Assignment » Search the listing for the word "This". Copy every line where it is found.

Given entries »
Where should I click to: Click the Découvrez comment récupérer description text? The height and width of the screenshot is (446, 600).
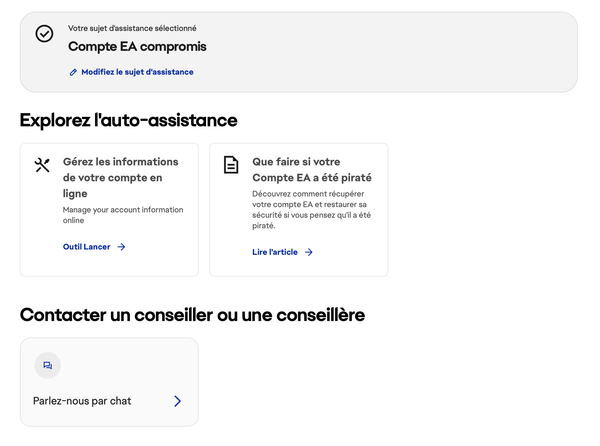tap(311, 210)
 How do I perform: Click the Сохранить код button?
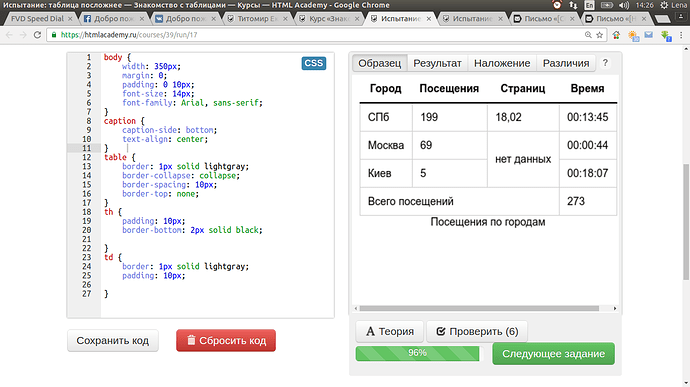click(x=113, y=341)
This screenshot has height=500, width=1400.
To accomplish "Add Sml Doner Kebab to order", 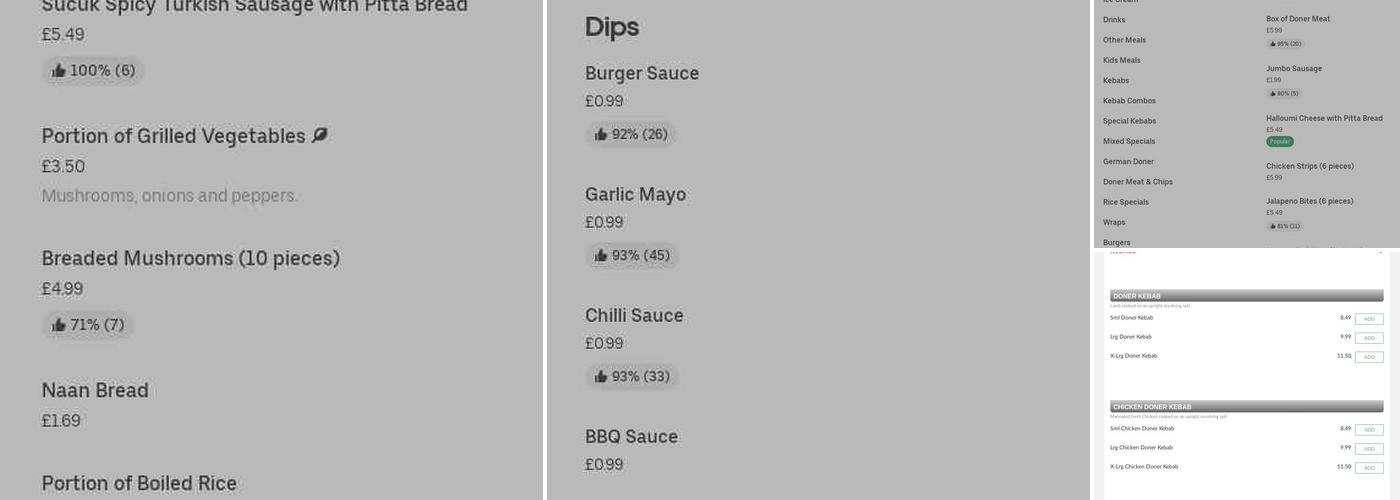I will click(x=1369, y=319).
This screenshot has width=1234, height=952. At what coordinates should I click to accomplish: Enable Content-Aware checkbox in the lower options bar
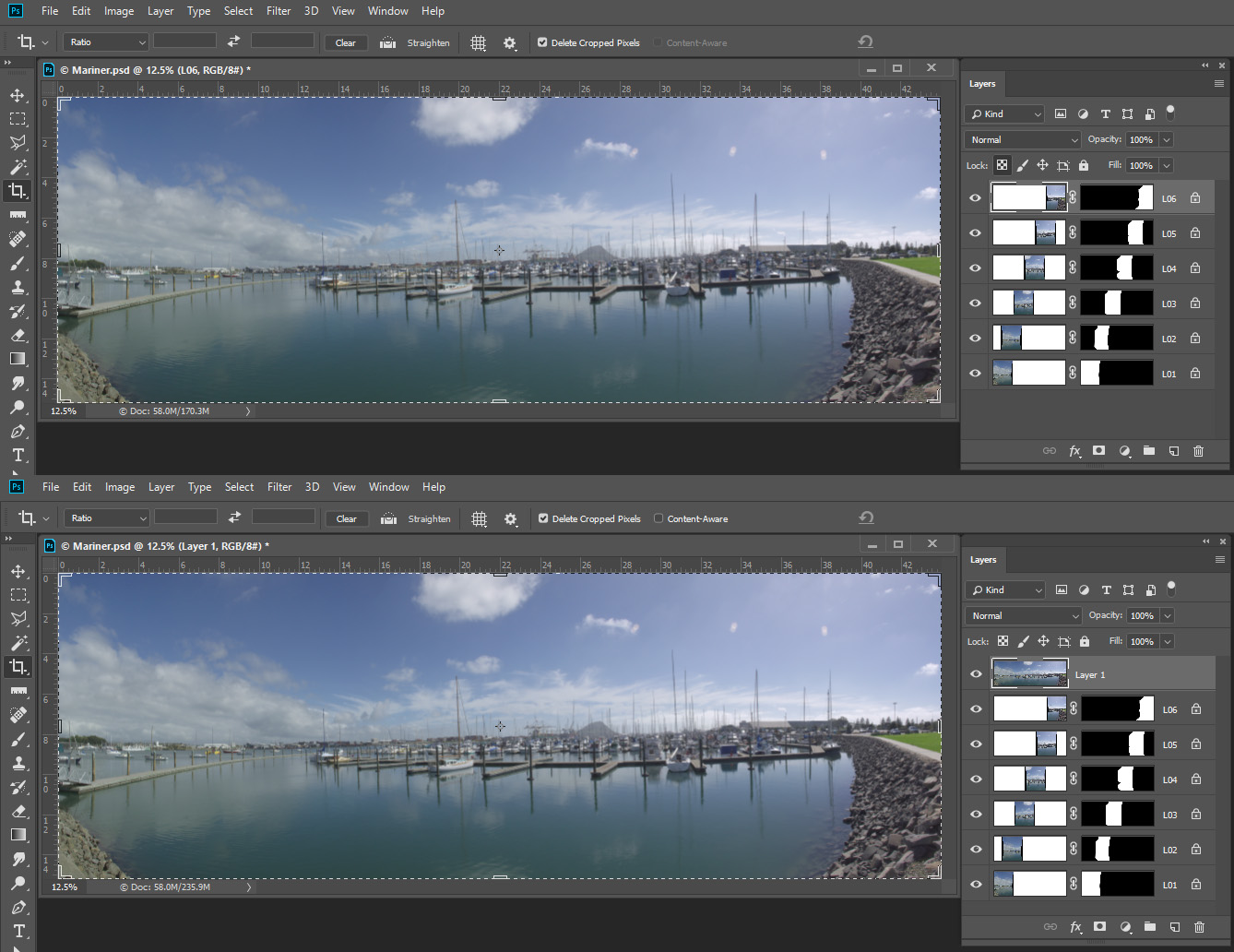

Final answer »
This screenshot has height=500, width=1400.
This screenshot has width=1234, height=952. At what coordinates should I click to accomplish: Enable Content-Aware checkbox in the lower options bar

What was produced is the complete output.